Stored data
/---
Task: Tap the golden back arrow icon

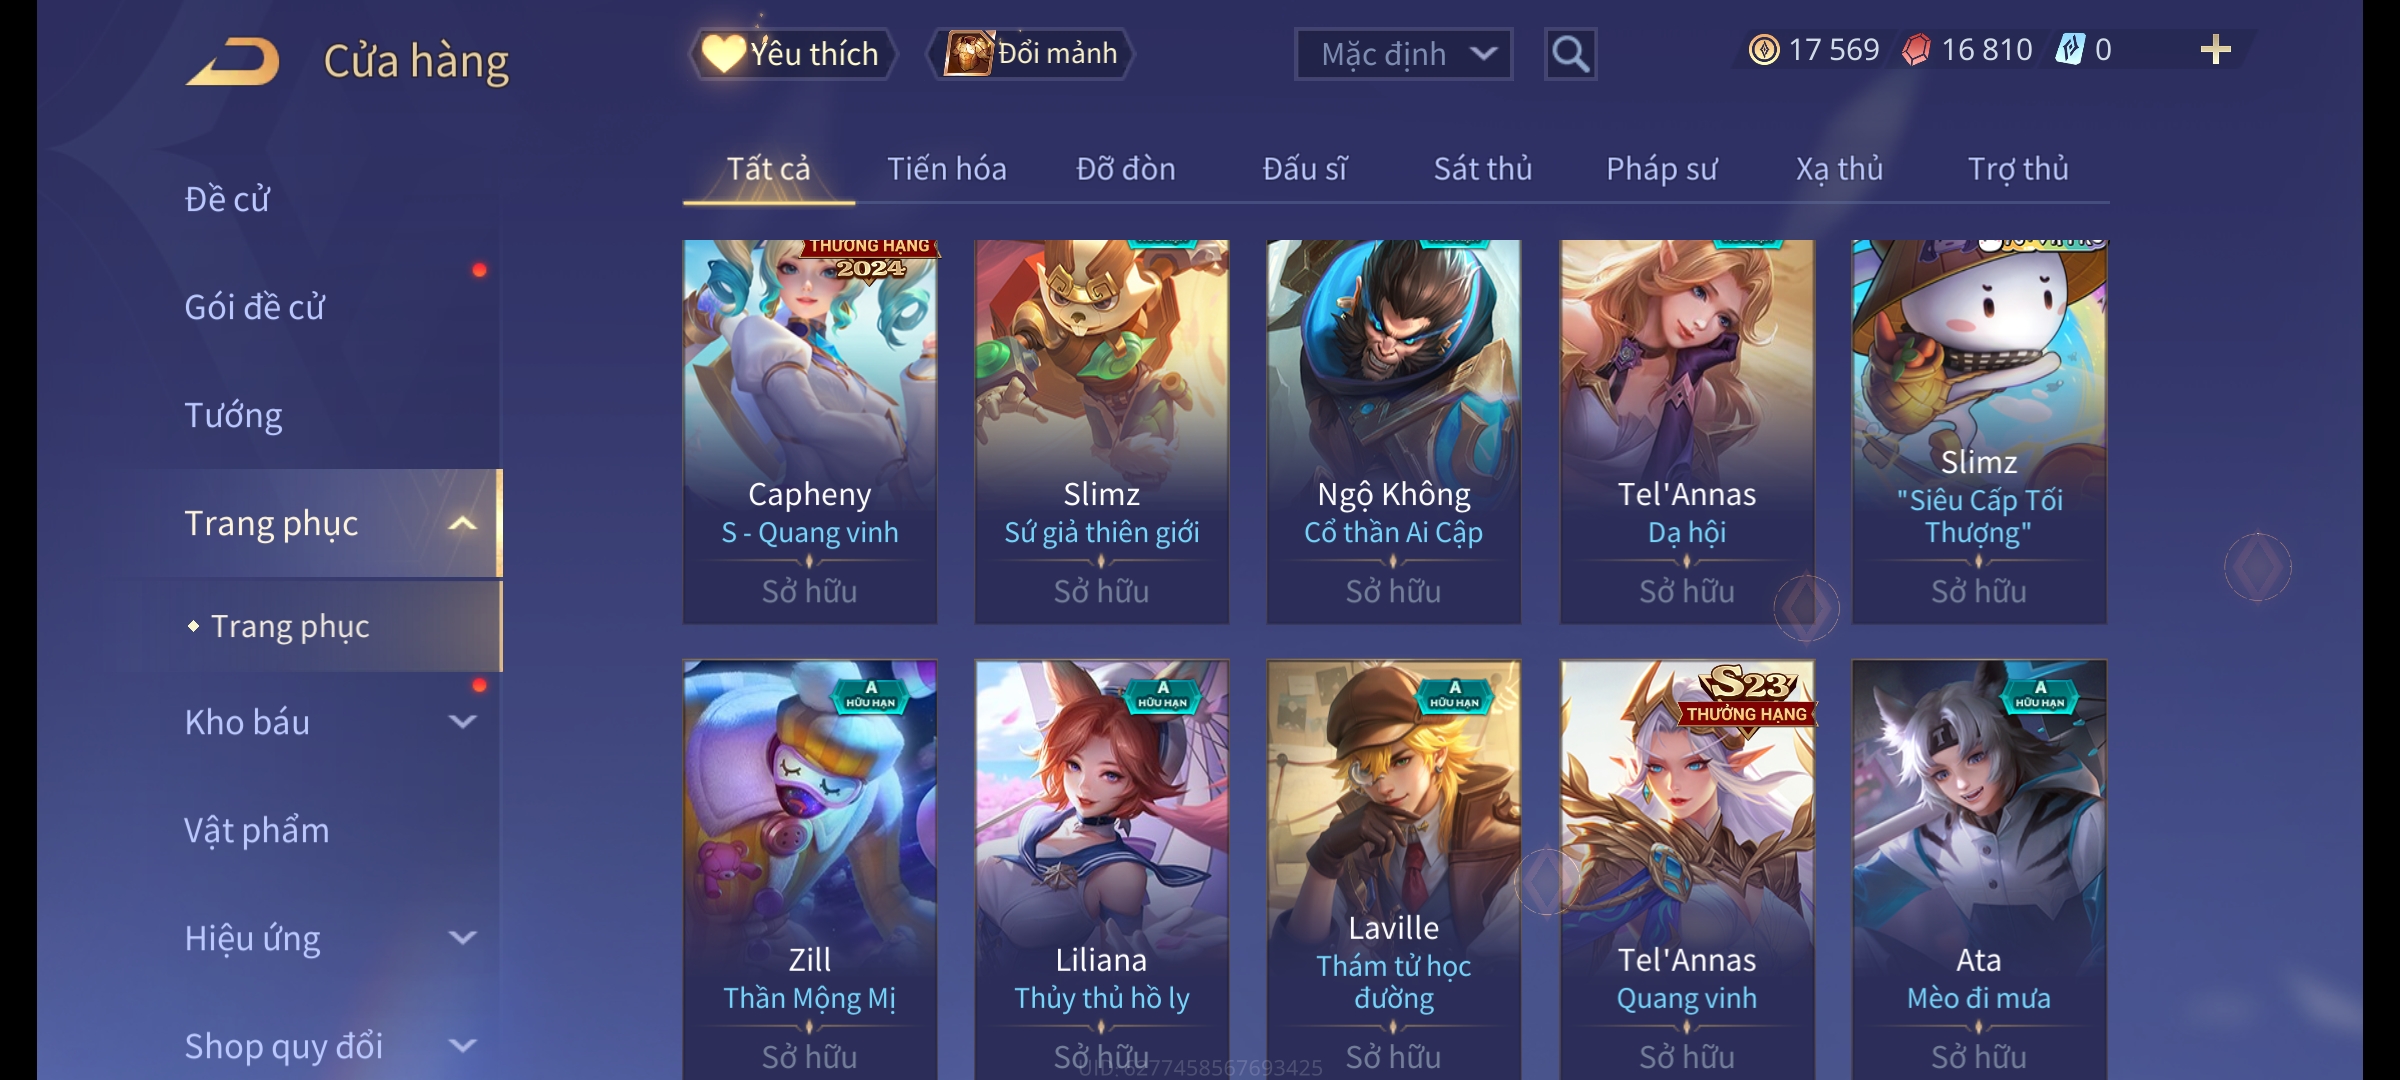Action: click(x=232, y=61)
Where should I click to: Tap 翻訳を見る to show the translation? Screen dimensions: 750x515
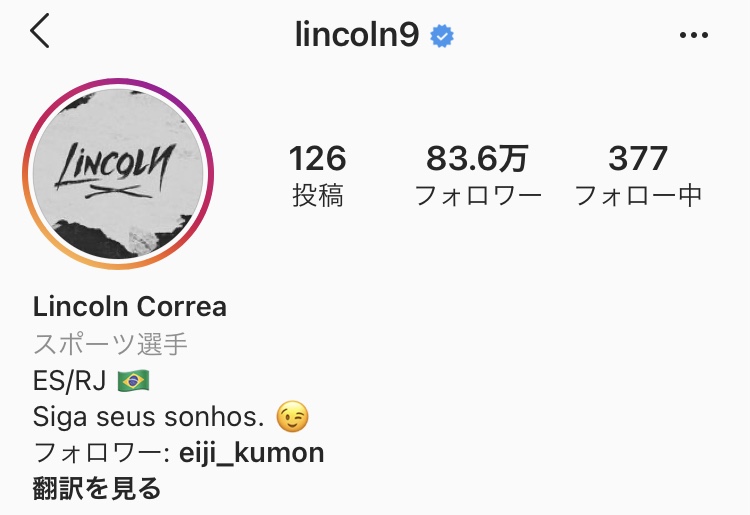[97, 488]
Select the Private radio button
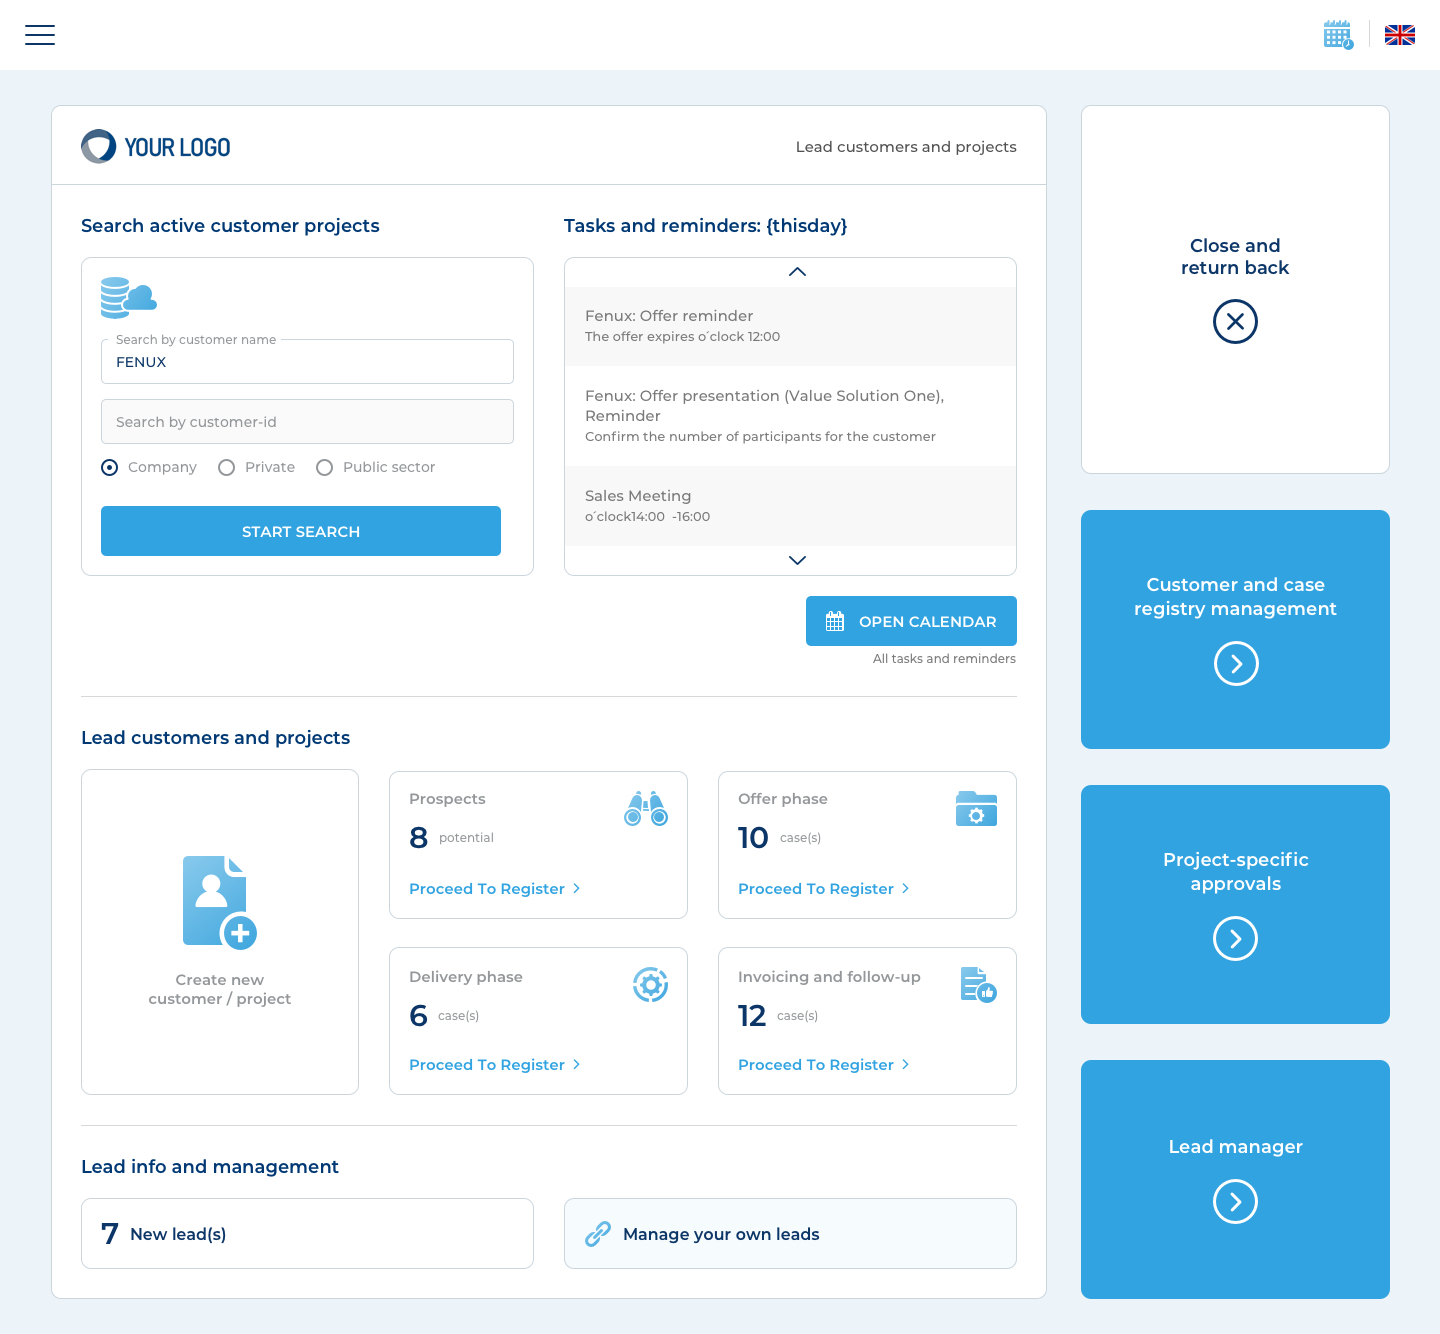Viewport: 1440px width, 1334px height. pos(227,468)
\---
Give back every entry verbatim. No pictures belong in the copy.

Task: Tap the golden back arrow icon

Action: click(x=232, y=61)
Where should I click to: Tap 翻訳を見る to show the translation? Screen dimensions: 750x515
[97, 488]
Select the Private radio button
Viewport: 1440px width, 1334px height. pos(227,468)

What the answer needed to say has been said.